### Extrait du document ###

Une visite chez Ivan Urech, un touche-à-tout

Atelier Classic Bar, Thun

Entretien avec Ivan Urech de l’Atelier Classic Bar de Thoune

Il s’est «frappé» un nom jusqu’en première division des bartender, et son parcours jusque-là fut tout sauf linéaire. Après avoir reçu de nombreuses distinctions – parmi lesquelles le titre de champion de Suisse, celui de bartender de l’année ou encore vainqueur de Best of Swiss Gastro – pour n’en citer que quelques-unes, ce talentueux barkeeper a de la bouteille, et il s’en sert aujourd’hui surtout pour promouvoir la relève ainsi que la reconnaissance du métier de barman.

Ivan, tu joues aujourd’hui en top ligue des barmen. Mais commençons par le commencement. Où as-tu fait tes armes?
Tout a commencé aux Parkhotel Gunten et Waldhotel Doldenhorn, à Kandersteg, où j’ai suivi une formation classique de garçon. Mais je me suis rapidement aperçu que le service du matin n’était pas ma tasse de thé. Dès lors, mon objectif a été de pouvoir travailler aussi vite que possible comme barman une fois ma formation achevée.

Et cela s’est passé comme tu le voulais?
Après l’école des recrues, une première occasion s’est présentée à moi à l’hôtel Seepark de Thoune. Et là, force a été de constater que la tâche au bar était plus exigeante que je ne l’imaginais, sans parler de ce dont j’étais capable. J’étais persuadé qu’un peu de couleur dans le verre et une paille «fun» suffiraient à impressionner le client. Alors j’ai commencé à me former en autodidacte avec ce que le marché du livre proposait de mieux au tournant du siècle. Je pense ici entre autres au célèbre livre de cocktails de Charles Schumann intitulé Bar.

Est-ce que ces heures en autodidacte t’ont été profitables?
L’un dans l’autre, ma prochaine étape fut le Grand Hotel Victoria Jungfrau, à Interlaken, où j’ai reçu une sérieuse initiation aux secrets de la tenue de bar en y travaillant comme commis. Mais l’appel du large m’a vite gagné et à 23 ans, j’ai mis le cap vers Hawaii, où j’ai préparé des drinks pour le public international et exigeant du Hilton Rainbow Tower, à Honolulu.

###

- **Série d'exercices**:
1. Dans l'entretien avec Ivan Urech, dans quel hôtel s'est présentée sa première occasion de travailler au bar après l'école des recrues ?
2. Reprenez l'entretien avec Ivan Urech là où il s'arrête.
Les entrées constituent un matériau indépendant de l'entretien.

### Informations extraites ###

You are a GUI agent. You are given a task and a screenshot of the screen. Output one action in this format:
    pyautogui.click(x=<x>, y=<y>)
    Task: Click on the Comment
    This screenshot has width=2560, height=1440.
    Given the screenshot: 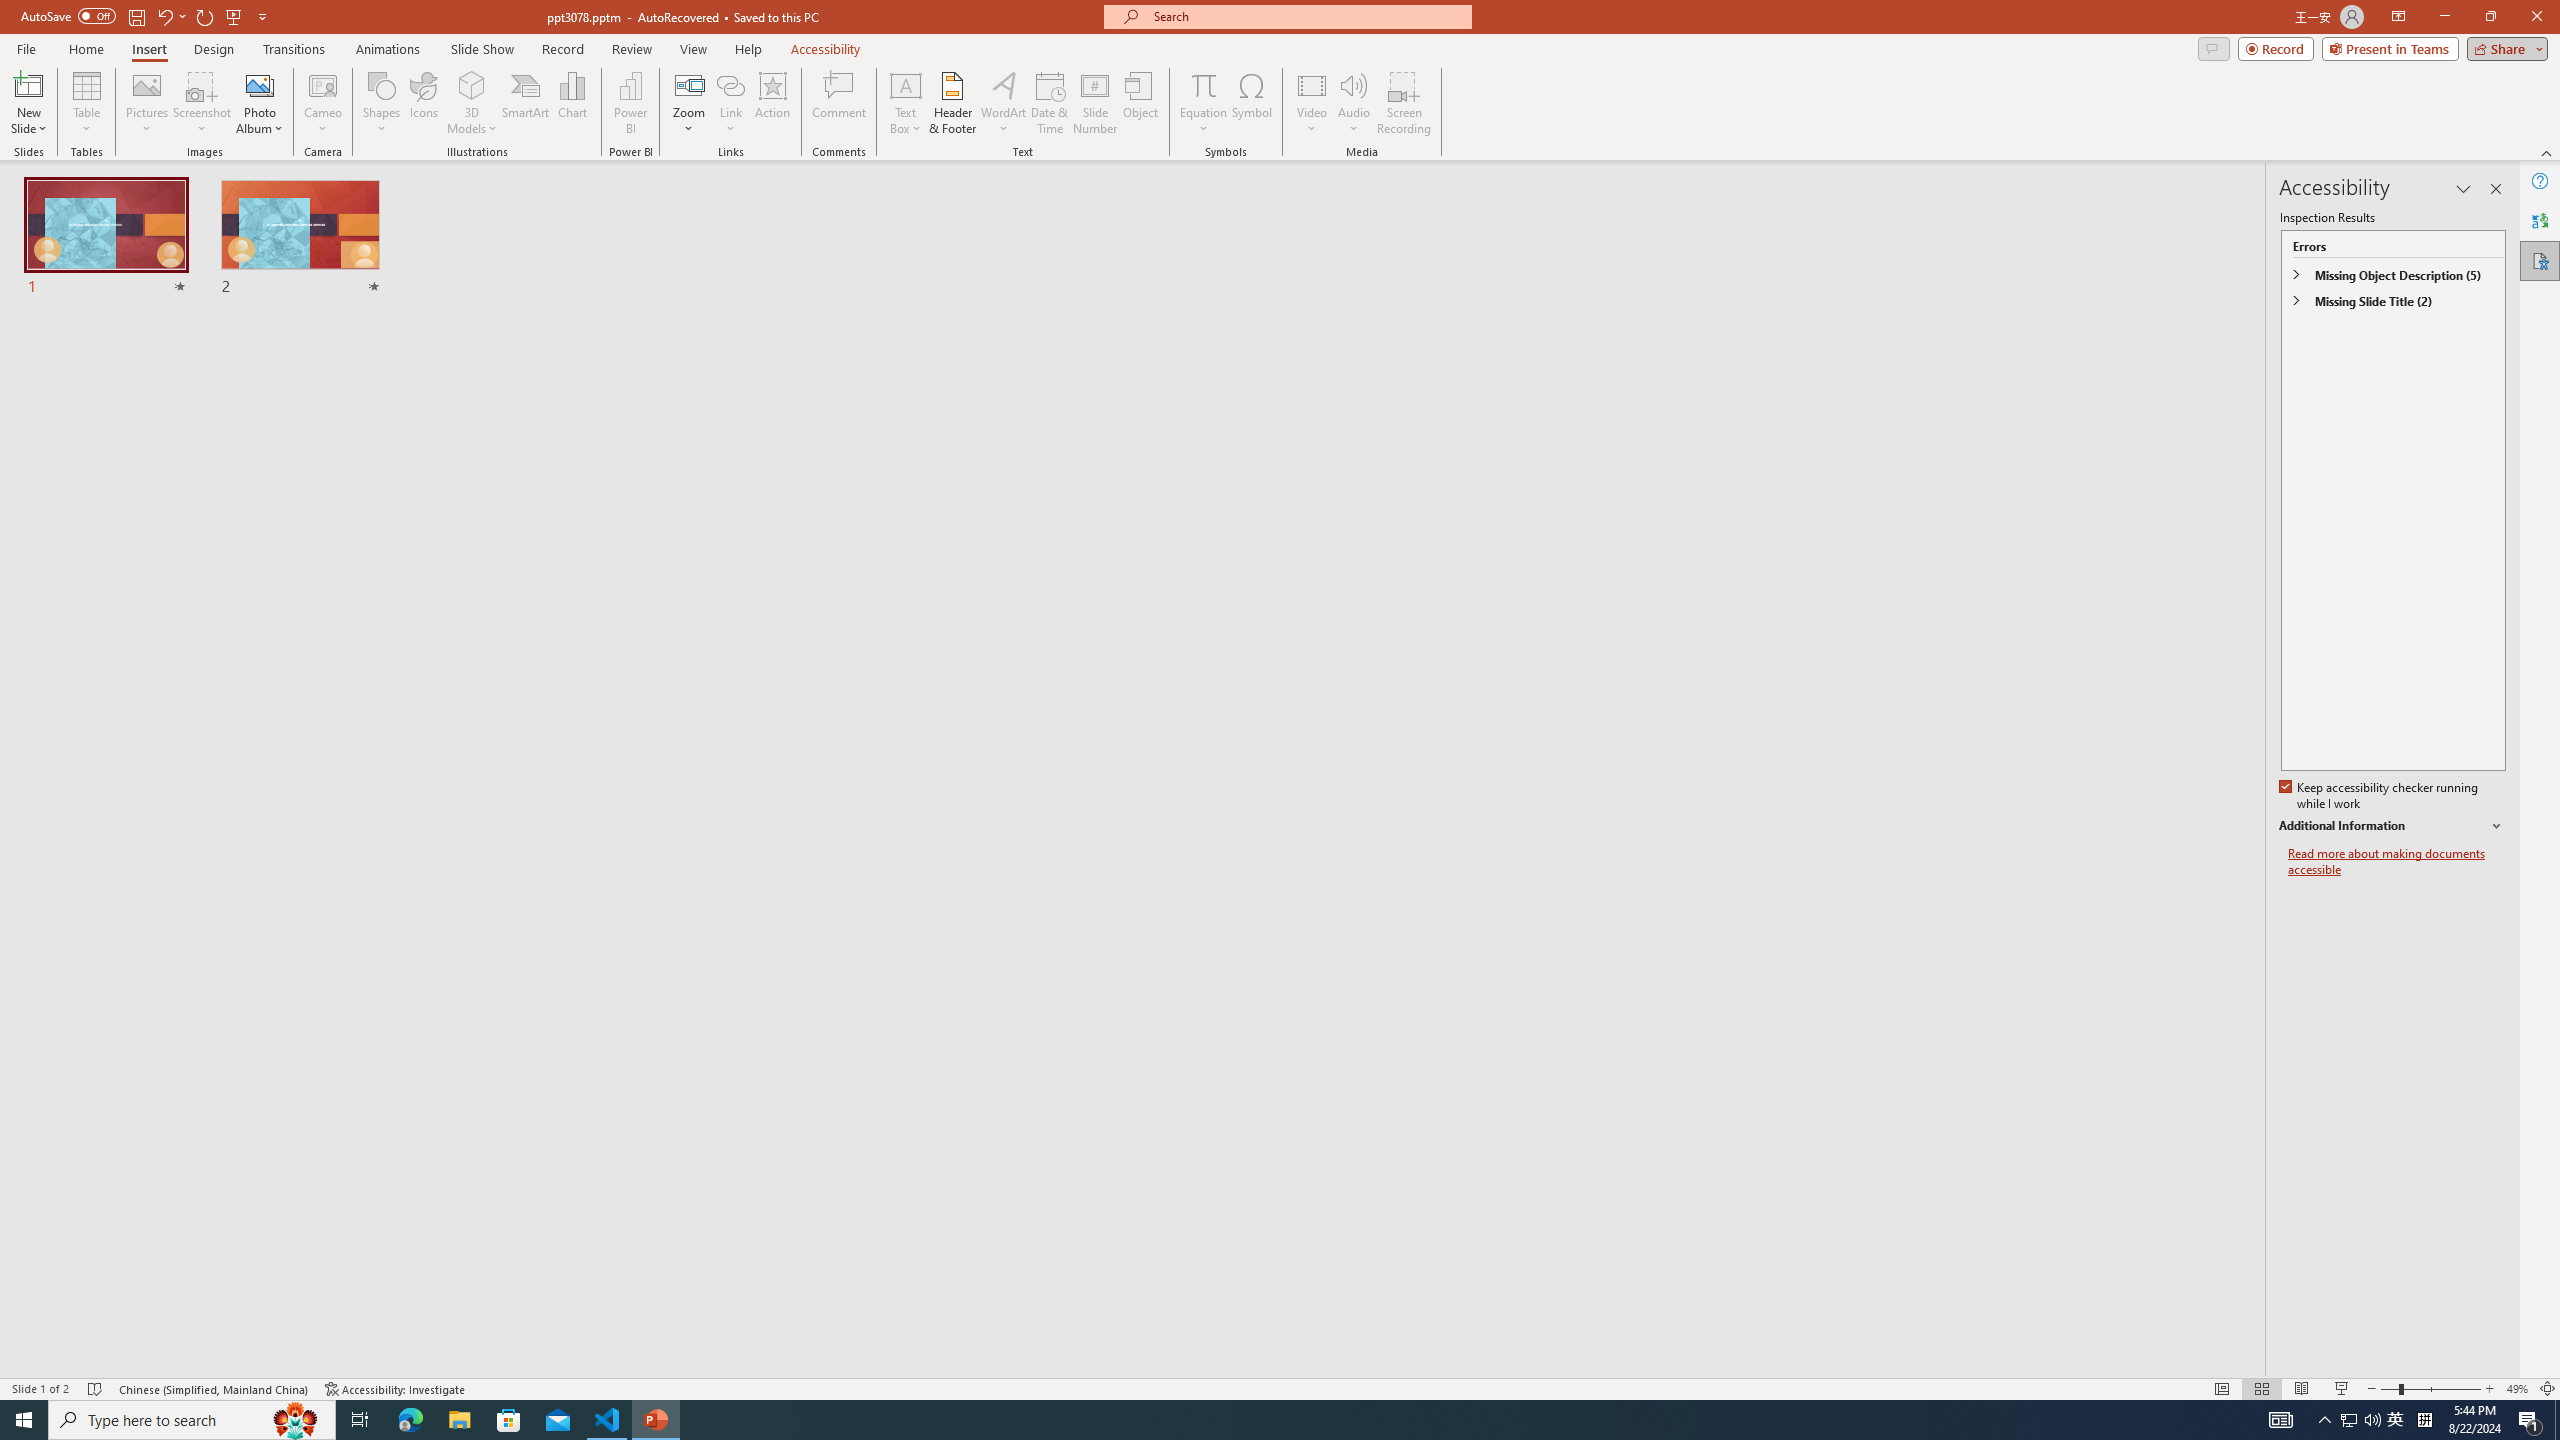 What is the action you would take?
    pyautogui.click(x=838, y=103)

###

- **Réponses par exercice**:
1. À l'hôtel Seepark de Thoune.

2.
Comment décrirais-tu ton expérience là-bas?
J’y ai énormément appris, en premier lieu que mes connaissances suisses ne suffisaient pas en Amérique et que j’avais encore une bonne marge de progression. Les Américains buvaient des drinks classiques comme du martini ou des margaritas. C’est toujours le cas aujourd’hui du reste. La margarita est depuis des années le cocktail le plus vendu aux États-Unis. Cela n’empêche que des alcools comme la vodka et le whiskey y sont aussi très appréciés.

C’est différent en Suisse?
Chez nous, ce sont plutôt l’aperol spritz et le hugo qui remportent la palme. Le vin blanc n’est pas en reste non plus. On préfère en général des boissons plus «light» ici.

Quelqu'un t’a-t-il particulièrement influencé ou impressionné à tes débuts?
Ils sont nombreux à avoir accompagné mon parcours. Mon ancien professeur René Maeder du Waldhotel Dolderhorn par exemple. Quand j'étais ado, je ne m'intéressais pas beaucoup à l'école, et mes notes s’en ressentaient. En fait, je voulais quitter le secteur de l’hôtellerie-restauration, mais René a probablement vu une petite flamme brûler au fond de moi et il m'a beaucoup poussé. Je dois également citer Thomas Hänni, chef de bar au Victoria Jungfrau, et Bruno Zaugg, propriétaire de la boîte de nuit Dagoba à Thoune. Ça fait plaisir quand les gens voient en toi des capacités que tu n'aurais peut-être pas découvertes par toi-même, et qu'ils te mettent en confiance en te donnant la liberté nécessaire pour te développer. Cela vaut également pour Andreas Wyss et Daniel Schär, mes patrons actuels. Je peux proposer et concrétiser mes idées en jouissant d’une totale confiance. Cela contribue pas mal au succès de l'Atelier Classic Bar je pense.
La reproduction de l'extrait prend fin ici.